Data for the task:
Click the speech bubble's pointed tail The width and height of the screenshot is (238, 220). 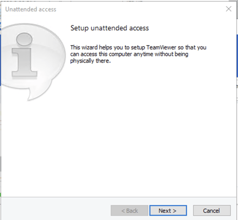click(x=31, y=95)
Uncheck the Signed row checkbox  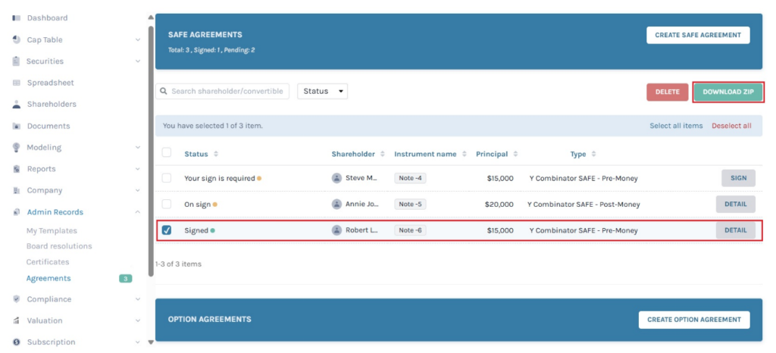click(x=167, y=230)
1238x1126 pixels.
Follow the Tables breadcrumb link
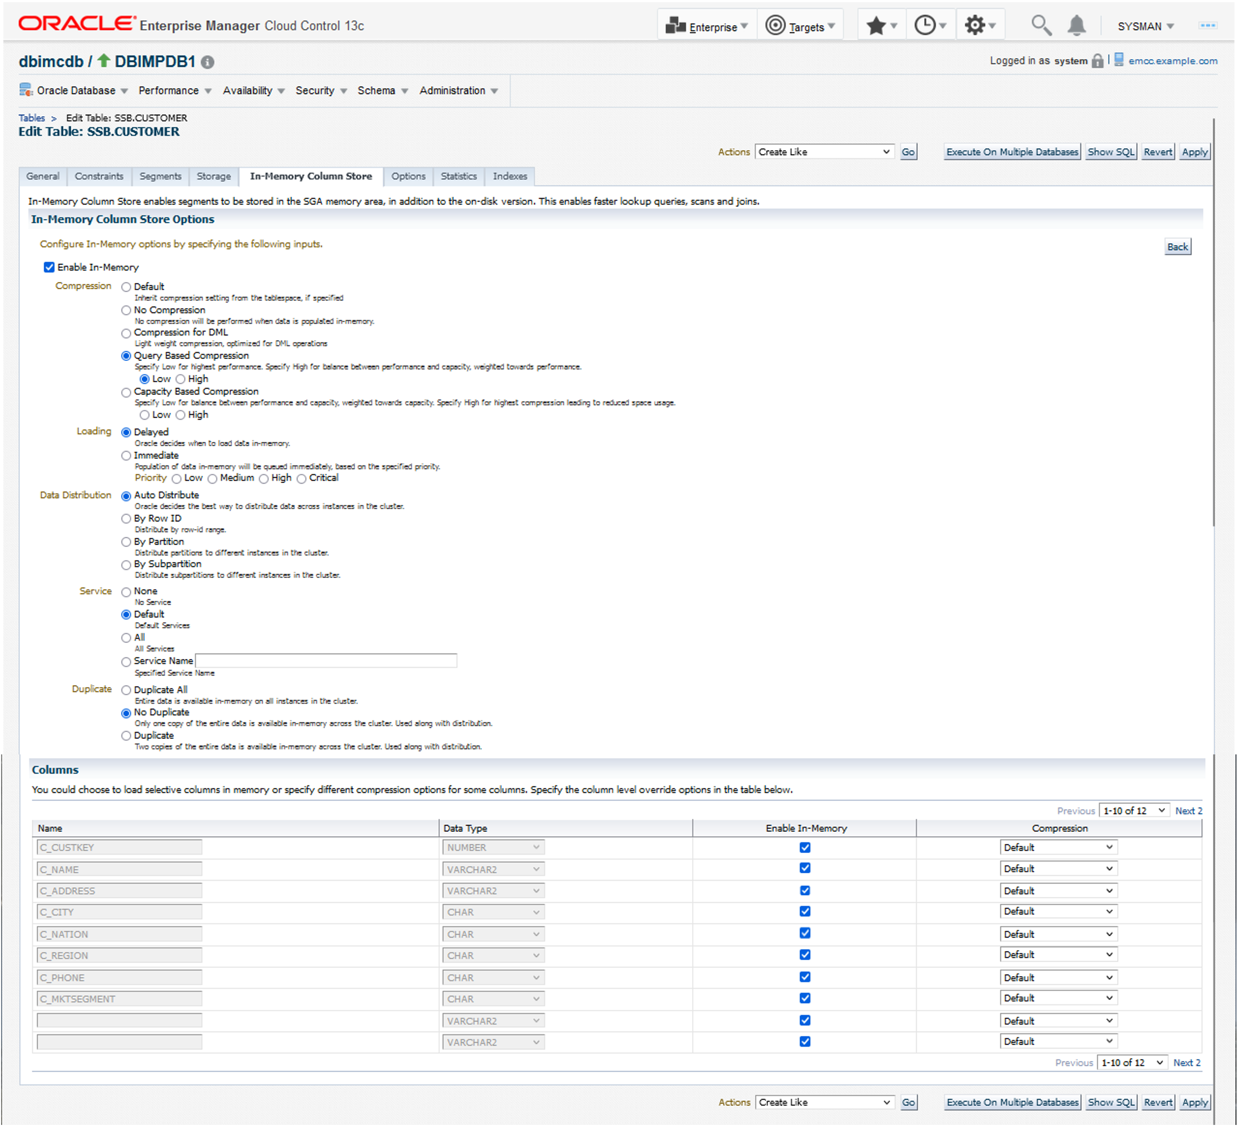pos(31,118)
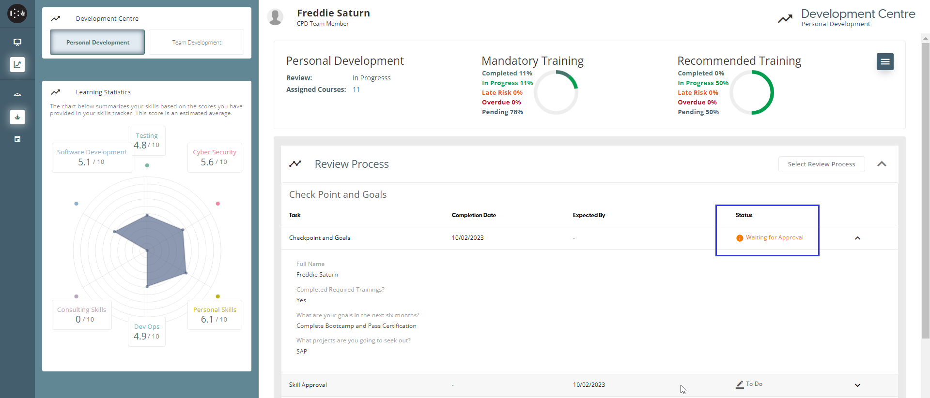Open the Select Review Process dropdown

pyautogui.click(x=821, y=164)

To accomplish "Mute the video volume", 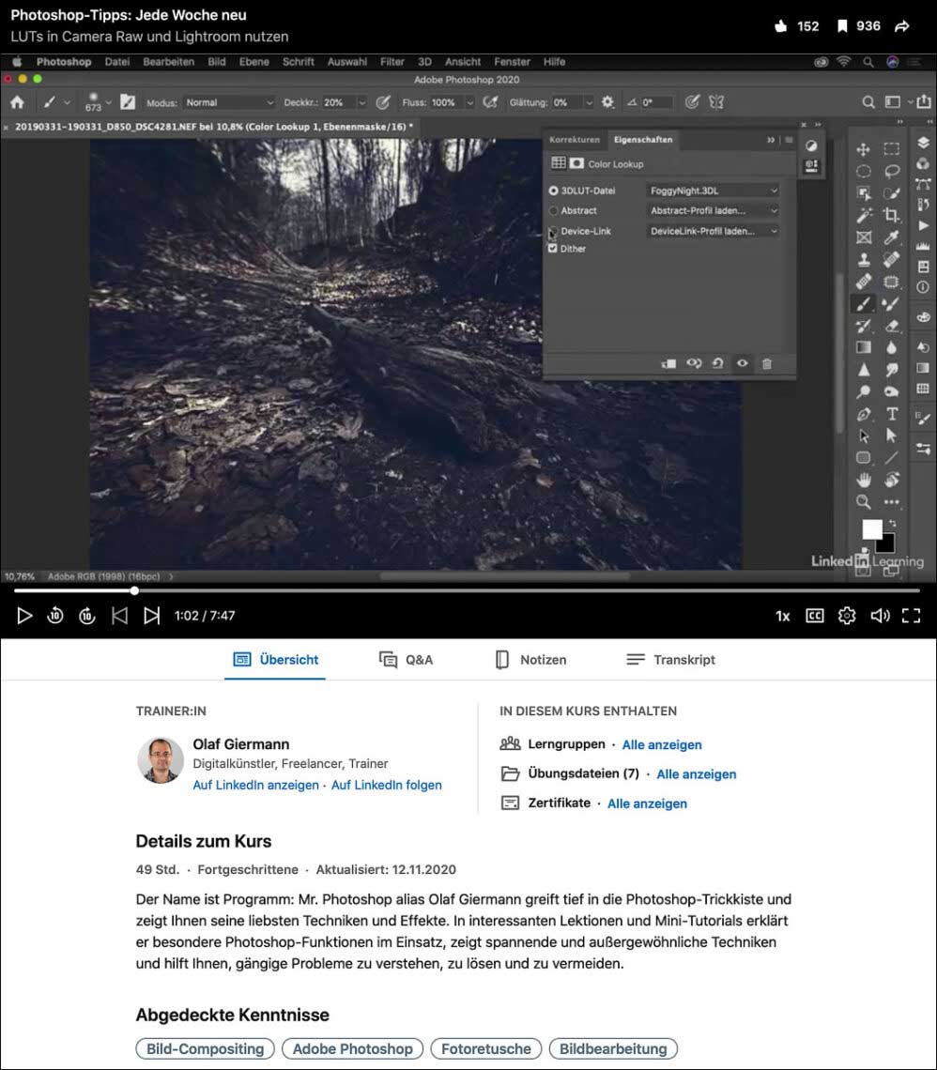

Set exercise:
Repeat the rows above word for word, starting at the line that contains "1238x1126 pixels." and ending at the end of the rows, with both ends included. Leave the pictures out.

Response to this task:
1238x1126 pixels.
Follow the Tables breadcrumb link
pos(31,118)
Open the Select Review Process dropdown

pyautogui.click(x=821, y=164)

To accomplish "Mute the video volume", 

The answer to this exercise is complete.